Rh null is when there is absence of the RHAG gene. If individuals do not have a functioning RHAG gene there is no expression of genes RHD and RHCE and the corresponding antigens do not get expressed on the red cells. Red cell abnormalities have been observed with the phenotype including hemolytic anemia, decreased cell survival, stomatocytosis, spherocytosis, and altered activity of other blood group systems, most notably the MNS blood system.
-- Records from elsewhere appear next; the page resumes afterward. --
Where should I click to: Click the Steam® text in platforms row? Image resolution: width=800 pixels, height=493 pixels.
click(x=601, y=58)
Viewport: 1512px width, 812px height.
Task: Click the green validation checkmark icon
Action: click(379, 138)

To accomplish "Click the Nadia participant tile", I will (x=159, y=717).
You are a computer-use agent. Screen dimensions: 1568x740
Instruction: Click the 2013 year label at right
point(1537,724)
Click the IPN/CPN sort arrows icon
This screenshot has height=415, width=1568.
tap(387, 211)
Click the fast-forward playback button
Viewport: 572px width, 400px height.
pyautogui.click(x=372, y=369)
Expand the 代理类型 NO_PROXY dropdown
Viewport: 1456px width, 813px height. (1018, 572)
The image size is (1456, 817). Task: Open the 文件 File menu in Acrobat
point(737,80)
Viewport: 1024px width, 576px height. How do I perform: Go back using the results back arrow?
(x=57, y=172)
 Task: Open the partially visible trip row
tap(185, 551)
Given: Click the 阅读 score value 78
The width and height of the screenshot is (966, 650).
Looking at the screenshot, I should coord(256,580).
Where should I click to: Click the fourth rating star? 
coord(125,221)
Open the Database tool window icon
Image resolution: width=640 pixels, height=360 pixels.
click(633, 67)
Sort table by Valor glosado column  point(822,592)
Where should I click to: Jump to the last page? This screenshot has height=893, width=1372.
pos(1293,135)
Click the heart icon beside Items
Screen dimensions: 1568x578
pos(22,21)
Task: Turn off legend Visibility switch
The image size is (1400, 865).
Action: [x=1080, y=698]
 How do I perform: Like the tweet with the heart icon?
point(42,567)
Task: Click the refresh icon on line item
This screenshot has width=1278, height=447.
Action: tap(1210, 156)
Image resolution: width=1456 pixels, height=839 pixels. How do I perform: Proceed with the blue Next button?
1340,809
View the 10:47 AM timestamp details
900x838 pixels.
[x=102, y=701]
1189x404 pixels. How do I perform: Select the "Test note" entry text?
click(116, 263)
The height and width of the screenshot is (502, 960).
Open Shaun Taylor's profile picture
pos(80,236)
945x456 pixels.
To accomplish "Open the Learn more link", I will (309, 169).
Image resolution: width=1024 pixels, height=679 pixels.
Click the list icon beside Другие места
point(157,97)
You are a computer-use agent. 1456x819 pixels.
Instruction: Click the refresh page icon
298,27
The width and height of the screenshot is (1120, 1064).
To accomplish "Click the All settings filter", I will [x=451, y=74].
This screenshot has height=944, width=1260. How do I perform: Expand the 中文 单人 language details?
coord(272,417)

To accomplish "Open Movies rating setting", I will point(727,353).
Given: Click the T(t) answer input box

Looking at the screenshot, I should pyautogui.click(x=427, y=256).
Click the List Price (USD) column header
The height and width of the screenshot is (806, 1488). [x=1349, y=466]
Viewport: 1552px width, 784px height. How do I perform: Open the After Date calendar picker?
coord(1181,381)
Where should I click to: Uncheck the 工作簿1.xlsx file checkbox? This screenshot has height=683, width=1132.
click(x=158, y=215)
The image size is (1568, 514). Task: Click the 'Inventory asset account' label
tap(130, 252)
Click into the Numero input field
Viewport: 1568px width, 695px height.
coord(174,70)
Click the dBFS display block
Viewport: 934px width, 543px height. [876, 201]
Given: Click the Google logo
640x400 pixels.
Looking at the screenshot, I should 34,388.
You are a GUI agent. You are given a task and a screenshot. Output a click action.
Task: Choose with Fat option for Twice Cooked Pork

Rh antibodies are IgG and are not detected at room temperature and need incubation at 37 degrees C. and the addition of a protein enhancement such as albumin or LISS to make detection more reliable. Anti-D is the most important antibody that can be formed. It takes just one exposure as the D antigen is extremely immunogenic. This typically happens through transfusion of antigen positive blood to an antigen negative recipient or through pregnancy and birth where there is maternal and fetal blood exchange where the mother gets sensitized. This is the basis of HDFN.

Important reminders regarding transfusion practice for the Rh system; Rh negative individuals should never receive Rh positive donor units. Rh positive individuals can receive Rh positive, but can in emergencies receive Rh negative. If there are Rh antibodies present, transfuse blood units that lack the Rh antigens to those antibodies. Sometimes its appropriate to phenotype and genotype a recipient or a donor. To do that the five different specific antisera is used to test for the five antigens that can be expressed. The purpose of Rh phenotypic and genotyping is to identify unexpected Rh antibodies, estimate the risk of HDFN in women, and in some cases can be used to exclude the male in paternity testing.